In the report, which was due to be published on Tuesday but was rushed out this afternoon after Money Marketing leaked the findings, the regulator warns that some providers have been overstating returns and understating charges.
It says: “We were concerned that some providers seemed to us unlikely to be complying with the rules requiring lower projection rates to be used where the standard rates in the conduct of business sourcebook would overstate the investment potential. We saw cases where the provider used the standard 5 per cent, 7 per cent and 9 per cent rates of return to project for cash. Issuing such projections for transfer comparison purposes is likely to overstate the potential growth.”
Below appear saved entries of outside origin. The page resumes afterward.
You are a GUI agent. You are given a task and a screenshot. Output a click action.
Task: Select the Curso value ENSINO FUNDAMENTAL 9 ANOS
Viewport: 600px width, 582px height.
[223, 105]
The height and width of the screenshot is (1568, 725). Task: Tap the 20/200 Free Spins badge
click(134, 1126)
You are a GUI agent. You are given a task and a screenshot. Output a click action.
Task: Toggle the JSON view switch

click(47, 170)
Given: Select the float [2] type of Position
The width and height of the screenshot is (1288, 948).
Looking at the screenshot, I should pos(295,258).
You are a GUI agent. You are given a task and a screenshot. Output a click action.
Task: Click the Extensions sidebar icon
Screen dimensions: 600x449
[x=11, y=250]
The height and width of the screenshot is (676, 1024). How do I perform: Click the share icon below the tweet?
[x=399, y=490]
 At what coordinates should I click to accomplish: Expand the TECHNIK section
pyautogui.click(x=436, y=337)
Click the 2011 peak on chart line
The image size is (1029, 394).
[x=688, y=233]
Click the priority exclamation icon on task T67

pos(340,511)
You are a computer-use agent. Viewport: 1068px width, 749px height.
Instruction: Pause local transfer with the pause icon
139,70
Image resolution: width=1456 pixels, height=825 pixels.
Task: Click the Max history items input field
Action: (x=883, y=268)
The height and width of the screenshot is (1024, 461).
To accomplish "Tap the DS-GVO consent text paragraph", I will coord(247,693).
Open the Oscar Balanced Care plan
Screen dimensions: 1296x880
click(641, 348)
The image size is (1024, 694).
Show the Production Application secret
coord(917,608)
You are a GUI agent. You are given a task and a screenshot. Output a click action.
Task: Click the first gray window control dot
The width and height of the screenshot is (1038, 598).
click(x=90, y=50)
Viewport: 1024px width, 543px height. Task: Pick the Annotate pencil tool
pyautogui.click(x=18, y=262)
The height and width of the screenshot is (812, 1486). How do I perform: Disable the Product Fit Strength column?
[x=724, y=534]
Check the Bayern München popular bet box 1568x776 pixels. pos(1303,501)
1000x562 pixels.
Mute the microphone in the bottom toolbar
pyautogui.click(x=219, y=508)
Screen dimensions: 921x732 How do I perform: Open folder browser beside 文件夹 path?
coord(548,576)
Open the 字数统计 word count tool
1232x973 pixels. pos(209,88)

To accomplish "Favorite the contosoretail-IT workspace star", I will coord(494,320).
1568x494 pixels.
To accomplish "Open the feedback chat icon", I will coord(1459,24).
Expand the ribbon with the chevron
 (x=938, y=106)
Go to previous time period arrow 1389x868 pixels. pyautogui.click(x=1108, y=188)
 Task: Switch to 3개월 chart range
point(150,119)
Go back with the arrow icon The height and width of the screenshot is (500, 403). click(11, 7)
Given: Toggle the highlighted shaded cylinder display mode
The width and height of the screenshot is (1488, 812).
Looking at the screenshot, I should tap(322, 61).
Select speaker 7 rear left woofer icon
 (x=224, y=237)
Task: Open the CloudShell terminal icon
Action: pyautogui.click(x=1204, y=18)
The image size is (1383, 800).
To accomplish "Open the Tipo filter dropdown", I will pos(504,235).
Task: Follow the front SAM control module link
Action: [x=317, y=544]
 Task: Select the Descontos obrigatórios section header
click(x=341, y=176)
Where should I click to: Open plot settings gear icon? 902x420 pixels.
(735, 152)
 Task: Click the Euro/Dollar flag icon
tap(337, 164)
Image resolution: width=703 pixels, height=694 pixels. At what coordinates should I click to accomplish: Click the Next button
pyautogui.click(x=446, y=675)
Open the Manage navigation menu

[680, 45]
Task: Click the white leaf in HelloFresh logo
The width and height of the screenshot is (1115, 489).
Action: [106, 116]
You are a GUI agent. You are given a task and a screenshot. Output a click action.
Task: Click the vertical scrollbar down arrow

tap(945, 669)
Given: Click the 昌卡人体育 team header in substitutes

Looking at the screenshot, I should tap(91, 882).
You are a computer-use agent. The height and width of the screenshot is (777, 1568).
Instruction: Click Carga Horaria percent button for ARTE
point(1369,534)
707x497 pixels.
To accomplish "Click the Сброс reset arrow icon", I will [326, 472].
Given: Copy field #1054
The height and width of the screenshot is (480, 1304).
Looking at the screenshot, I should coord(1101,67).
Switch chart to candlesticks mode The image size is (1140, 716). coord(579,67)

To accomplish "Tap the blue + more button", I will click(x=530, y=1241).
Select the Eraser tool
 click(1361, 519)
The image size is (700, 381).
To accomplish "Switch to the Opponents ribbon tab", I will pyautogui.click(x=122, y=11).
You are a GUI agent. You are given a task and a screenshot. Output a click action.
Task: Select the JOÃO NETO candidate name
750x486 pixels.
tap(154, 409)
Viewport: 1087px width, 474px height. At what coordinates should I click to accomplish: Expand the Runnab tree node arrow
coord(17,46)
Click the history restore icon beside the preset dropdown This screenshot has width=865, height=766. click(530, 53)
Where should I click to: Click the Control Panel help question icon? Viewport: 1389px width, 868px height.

The FSA added that it would be “pursuing” its concern about the potential mis-use of standard projection rates and says it is considering looking more widely at firms’ compliance in this area.
ABI director of life and savings Maggie Craig says: “Our continuing work to simplify Sipp customer information, and further improve the customer experience through Treating Customers Fairly, has led to improvements across the pensions industry, and we are pleased the FSA has acknowledged this.
“However, this report shows that in some cases, there have been shortcomings on Sipp customer and adviser information and product design. The pensions industry is committed to ensuring that customers and advisers have adequate and accurate information on pension products. Where more improvements are needed, ABI members will act swiftly to put them in place.”